(Source records)
• • • • •
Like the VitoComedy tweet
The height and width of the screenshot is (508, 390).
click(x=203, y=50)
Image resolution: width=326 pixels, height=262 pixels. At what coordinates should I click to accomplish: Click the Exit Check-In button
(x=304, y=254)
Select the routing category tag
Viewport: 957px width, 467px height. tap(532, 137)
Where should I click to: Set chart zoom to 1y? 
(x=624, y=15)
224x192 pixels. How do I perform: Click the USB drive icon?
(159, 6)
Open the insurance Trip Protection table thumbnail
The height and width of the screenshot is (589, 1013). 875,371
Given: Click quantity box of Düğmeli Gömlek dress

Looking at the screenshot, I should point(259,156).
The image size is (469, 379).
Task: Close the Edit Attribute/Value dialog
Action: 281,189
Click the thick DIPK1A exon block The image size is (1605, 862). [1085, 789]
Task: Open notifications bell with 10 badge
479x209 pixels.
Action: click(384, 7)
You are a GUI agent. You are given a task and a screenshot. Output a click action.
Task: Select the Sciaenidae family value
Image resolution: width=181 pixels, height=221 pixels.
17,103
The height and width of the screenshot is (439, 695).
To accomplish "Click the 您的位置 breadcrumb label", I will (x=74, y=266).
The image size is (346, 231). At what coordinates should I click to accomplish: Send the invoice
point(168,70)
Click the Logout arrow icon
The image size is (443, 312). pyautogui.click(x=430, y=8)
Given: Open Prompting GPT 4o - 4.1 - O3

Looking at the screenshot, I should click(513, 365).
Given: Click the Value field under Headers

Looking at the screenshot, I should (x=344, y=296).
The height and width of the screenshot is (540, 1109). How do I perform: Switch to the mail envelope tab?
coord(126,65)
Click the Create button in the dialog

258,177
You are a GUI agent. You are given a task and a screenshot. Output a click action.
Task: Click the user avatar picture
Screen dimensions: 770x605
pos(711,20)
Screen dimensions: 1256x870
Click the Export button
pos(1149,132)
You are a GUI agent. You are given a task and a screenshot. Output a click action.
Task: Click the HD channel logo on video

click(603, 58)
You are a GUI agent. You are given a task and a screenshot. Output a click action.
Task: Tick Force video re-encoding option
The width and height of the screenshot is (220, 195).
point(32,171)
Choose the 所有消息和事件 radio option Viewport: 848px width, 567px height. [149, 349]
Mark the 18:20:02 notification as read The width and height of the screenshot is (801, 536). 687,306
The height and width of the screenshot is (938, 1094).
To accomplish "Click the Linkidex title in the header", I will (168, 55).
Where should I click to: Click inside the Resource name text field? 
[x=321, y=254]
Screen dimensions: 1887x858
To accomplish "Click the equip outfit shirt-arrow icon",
• • • • •
Directions for this task:
Set all of the entries down again, exactly as they were given.

Output for this exercise:
Like the VitoComedy tweet
The height and width of the screenshot is (508, 390).
click(x=203, y=50)
Image resolution: width=326 pixels, height=262 pixels. At what coordinates should I click to accomplish: Click the Exit Check-In button
(x=304, y=254)
Select the routing category tag
Viewport: 957px width, 467px height. tap(532, 137)
Where should I click to: Set chart zoom to 1y? 
(x=624, y=15)
224x192 pixels. How do I perform: Click the USB drive icon?
(159, 6)
Open the insurance Trip Protection table thumbnail
The height and width of the screenshot is (589, 1013). 875,371
Given: Click quantity box of Düğmeli Gömlek dress

Looking at the screenshot, I should point(259,156).
The image size is (469, 379).
Task: Close the Edit Attribute/Value dialog
Action: 281,189
Click the thick DIPK1A exon block The image size is (1605, 862). [1085, 789]
Task: Open notifications bell with 10 badge
479x209 pixels.
Action: click(384, 7)
You are a GUI agent. You are given a task and a screenshot. Output a click action.
Task: Select the Sciaenidae family value
Image resolution: width=181 pixels, height=221 pixels.
17,103
The height and width of the screenshot is (439, 695).
To accomplish "Click the 您的位置 breadcrumb label", I will (x=74, y=266).
The image size is (346, 231). At what coordinates should I click to accomplish: Send the invoice
point(168,70)
Click the Logout arrow icon
The image size is (443, 312). pyautogui.click(x=430, y=8)
Given: Open Prompting GPT 4o - 4.1 - O3

Looking at the screenshot, I should click(513, 365).
Given: Click the Value field under Headers

Looking at the screenshot, I should (x=344, y=296).
The height and width of the screenshot is (540, 1109). How do I perform: Switch to the mail envelope tab?
coord(126,65)
Click the Create button in the dialog

258,177
You are a GUI agent. You are given a task and a screenshot. Output a click action.
Task: Click the user avatar picture
Screen dimensions: 770x605
pos(711,20)
Screen dimensions: 1256x870
Click the Export button
pos(1149,132)
You are a GUI agent. You are given a task and a screenshot. Output a click action.
Task: Click the HD channel logo on video

click(603, 58)
You are a GUI agent. You are given a task and a screenshot. Output a click action.
Task: Tick Force video re-encoding option
The width and height of the screenshot is (220, 195).
point(32,171)
Choose the 所有消息和事件 radio option Viewport: 848px width, 567px height. [149, 349]
Mark the 18:20:02 notification as read The width and height of the screenshot is (801, 536). 687,306
The height and width of the screenshot is (938, 1094).
To accomplish "Click the Linkidex title in the header", I will (168, 55).
Where should I click to: Click inside the Resource name text field? 
[x=321, y=254]
Screen dimensions: 1887x858
To accomplish "Click the equip outfit shirt-arrow icon",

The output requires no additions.